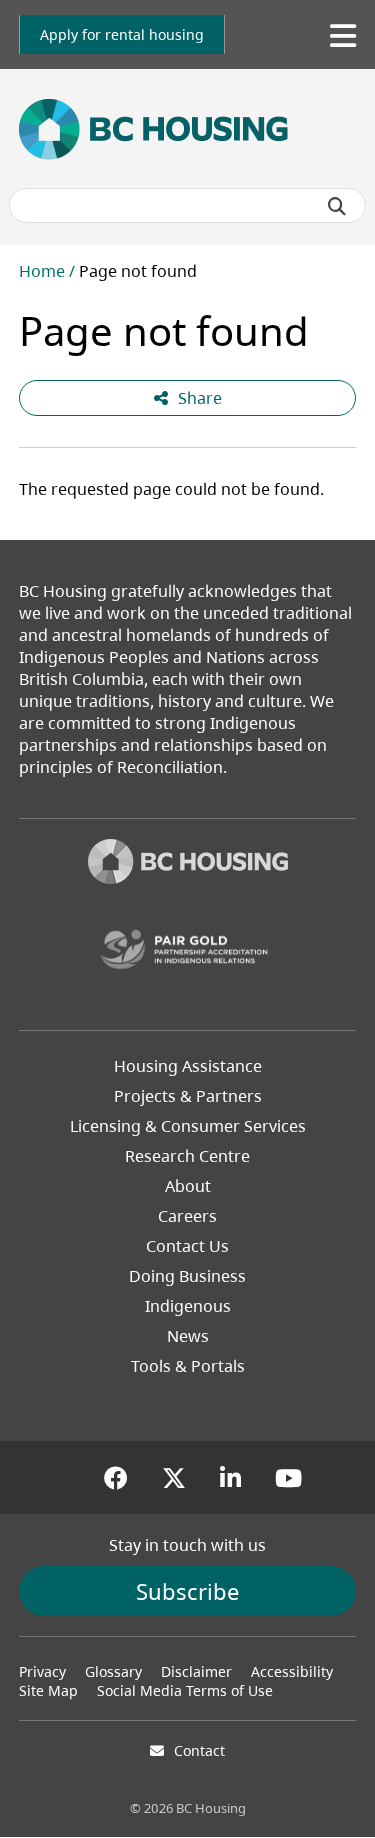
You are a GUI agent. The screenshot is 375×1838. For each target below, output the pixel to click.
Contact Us (187, 1246)
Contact (199, 1750)
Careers (187, 1216)
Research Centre (187, 1156)
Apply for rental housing (122, 34)
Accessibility (292, 1671)
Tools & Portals (188, 1366)
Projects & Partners (188, 1096)
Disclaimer (196, 1671)
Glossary (113, 1671)
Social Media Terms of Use (185, 1690)
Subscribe (187, 1591)
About (188, 1186)
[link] (122, 34)
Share (200, 398)
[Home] (188, 864)
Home (42, 271)
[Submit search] (337, 206)
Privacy (42, 1671)
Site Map (48, 1690)
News (188, 1336)
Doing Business (187, 1276)
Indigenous (188, 1306)
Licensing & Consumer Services (188, 1126)
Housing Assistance (188, 1066)
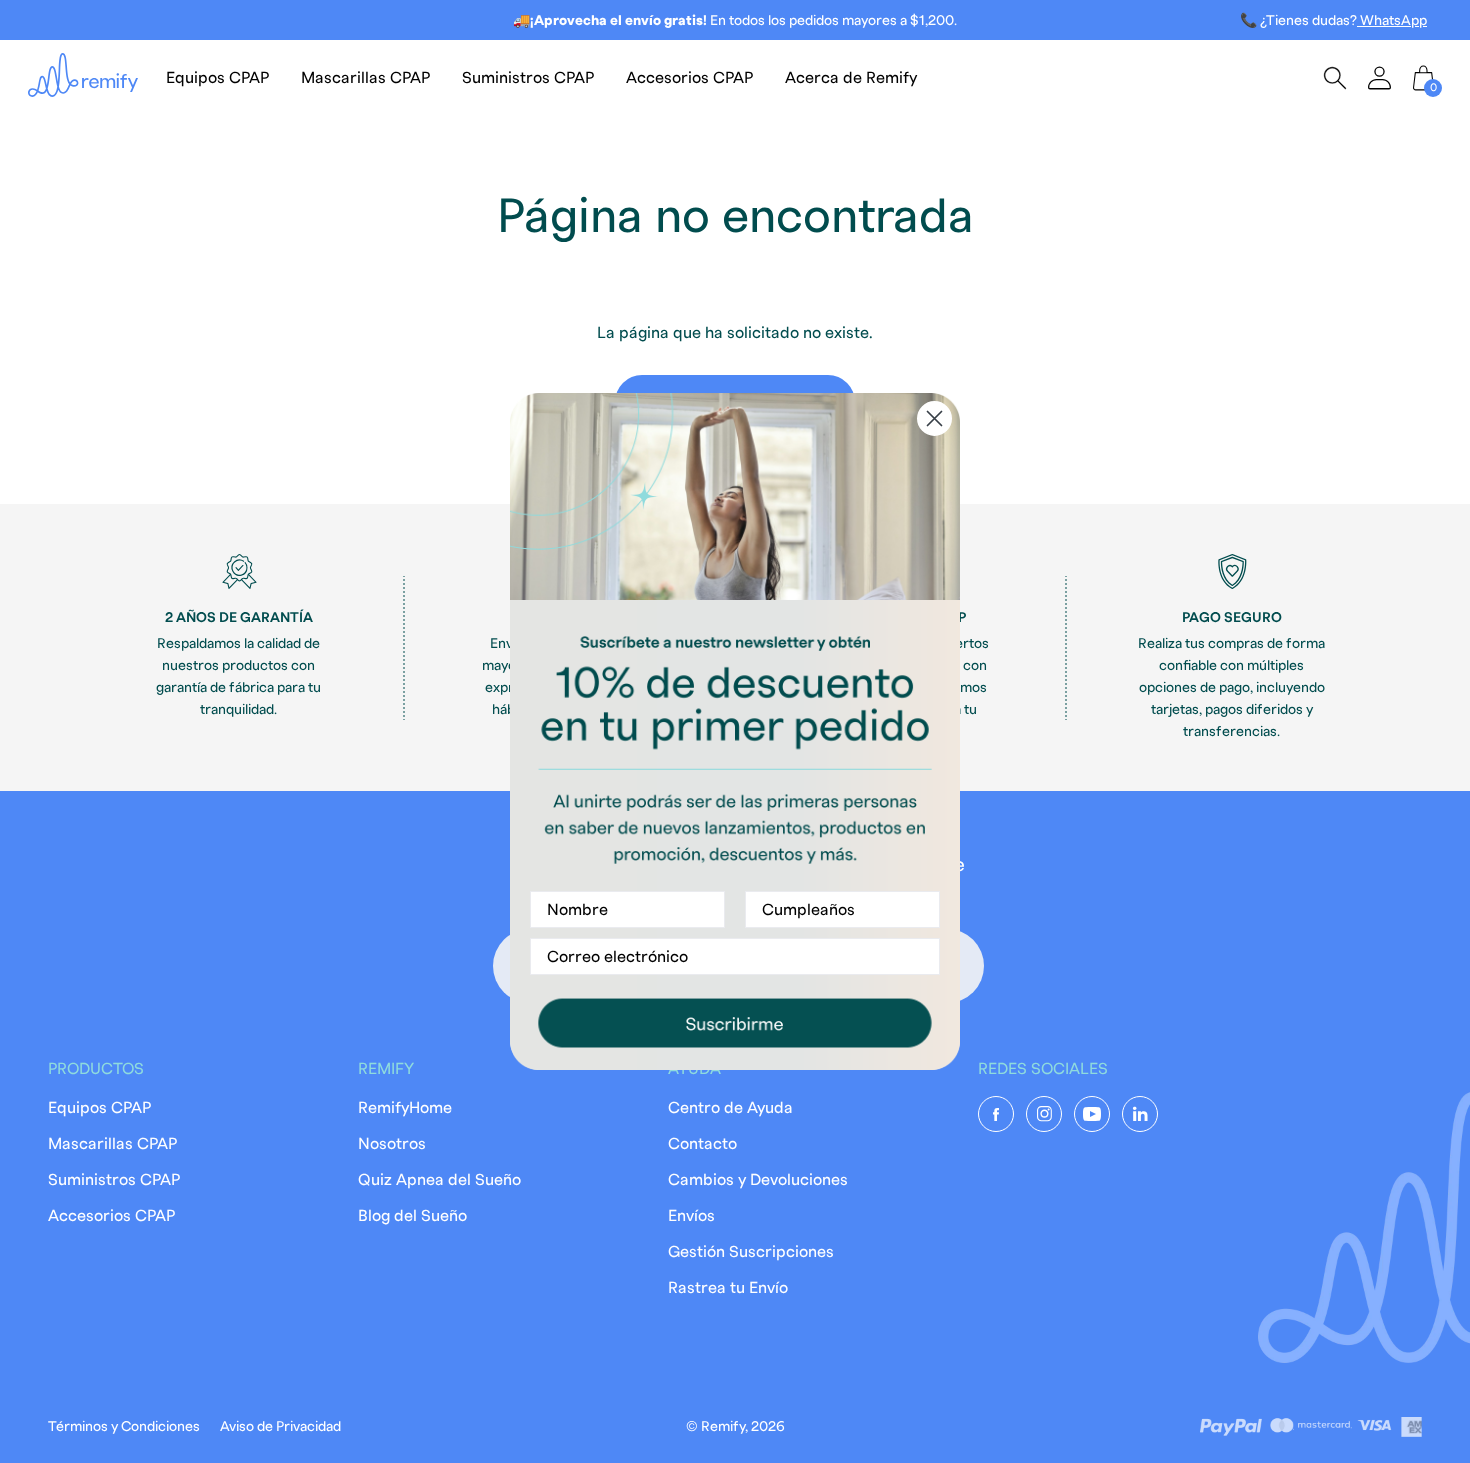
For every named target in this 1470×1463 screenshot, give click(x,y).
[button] (735, 1022)
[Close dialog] (934, 418)
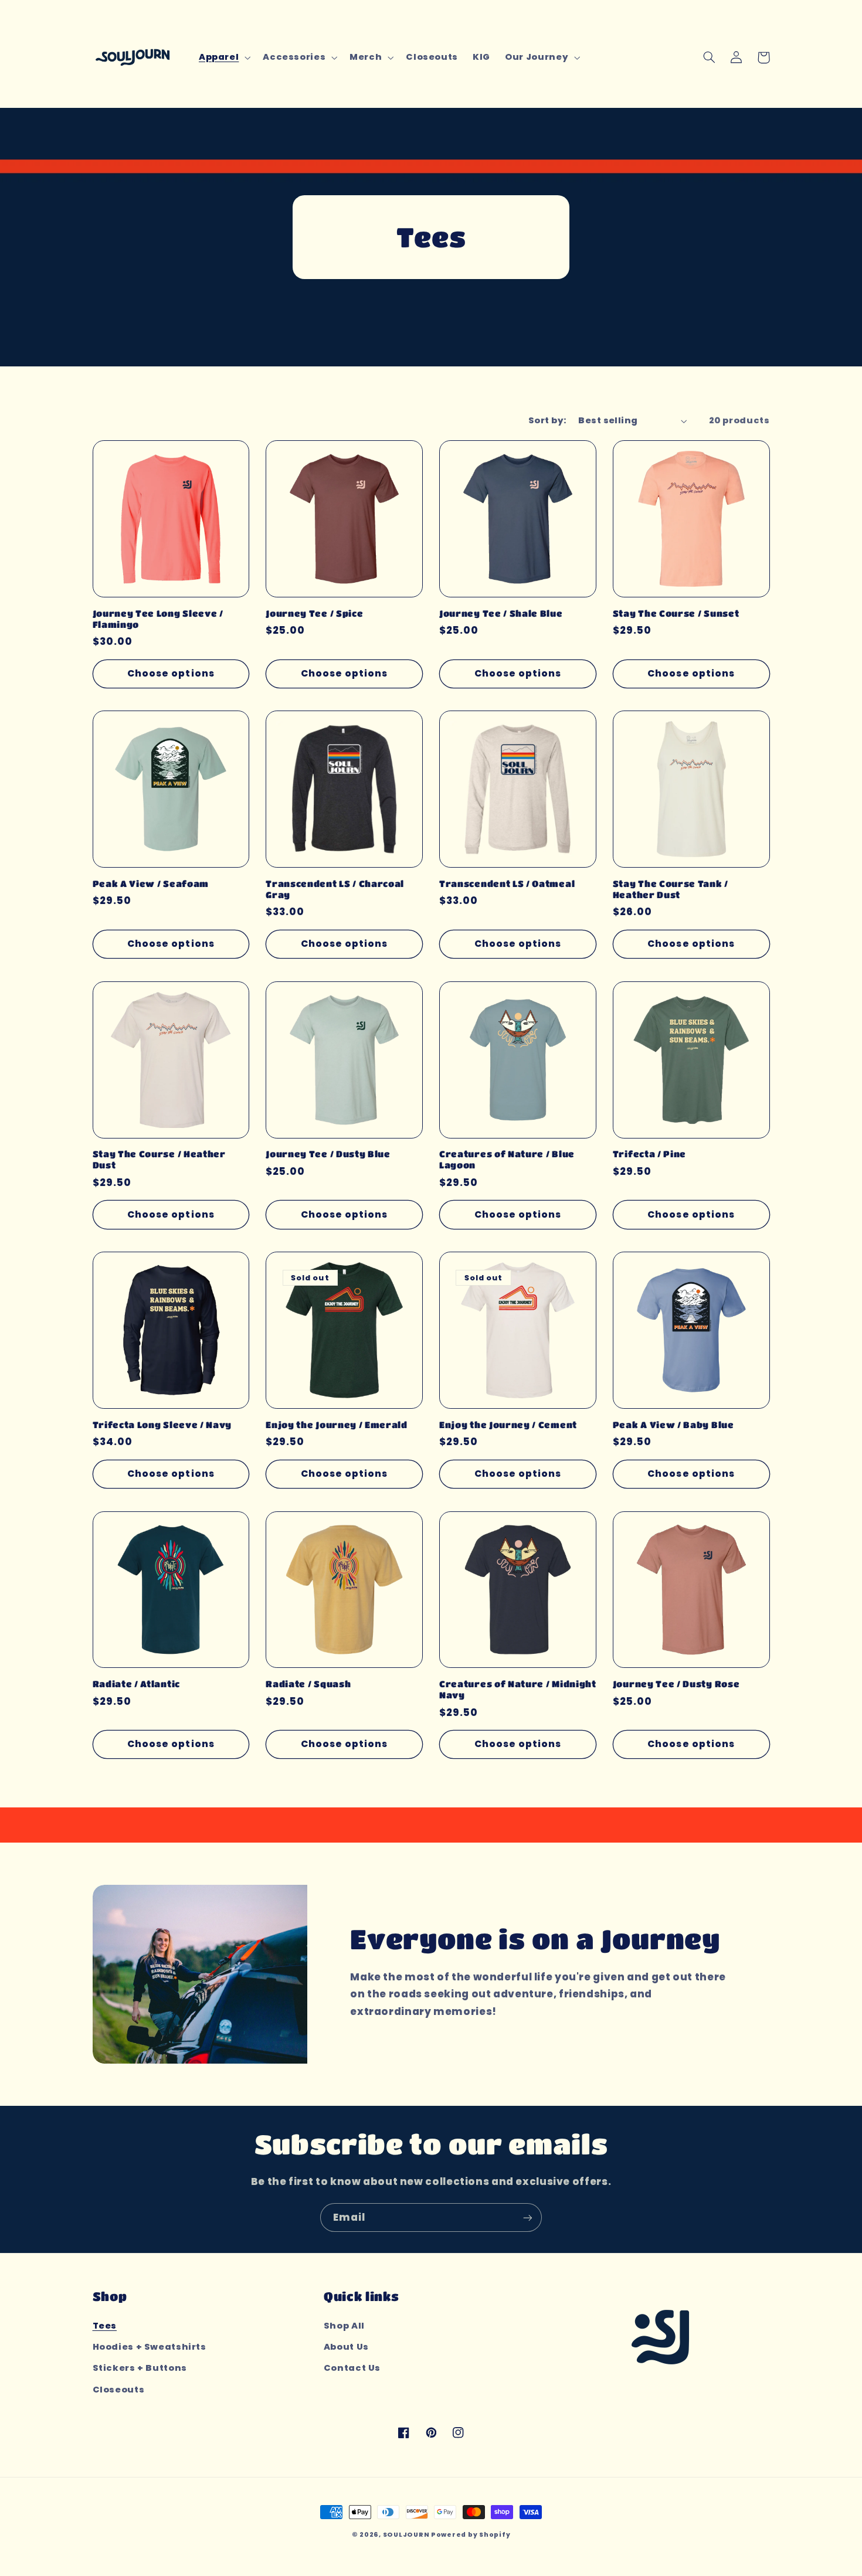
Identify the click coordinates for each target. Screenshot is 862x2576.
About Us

* * * * * * * * *

◆ **Exercise brief**:
In the entries above, locate every line with the word "click" and copy it.

◆ **Result below**:
You are a GUI agent. The screenshot is 375×1838. For each target below, output the pixel to click.
For every named target in this 1470×1463 screenshot, give click(x,y).
Identify the click coordinates for each target. Screenshot is 862x2576.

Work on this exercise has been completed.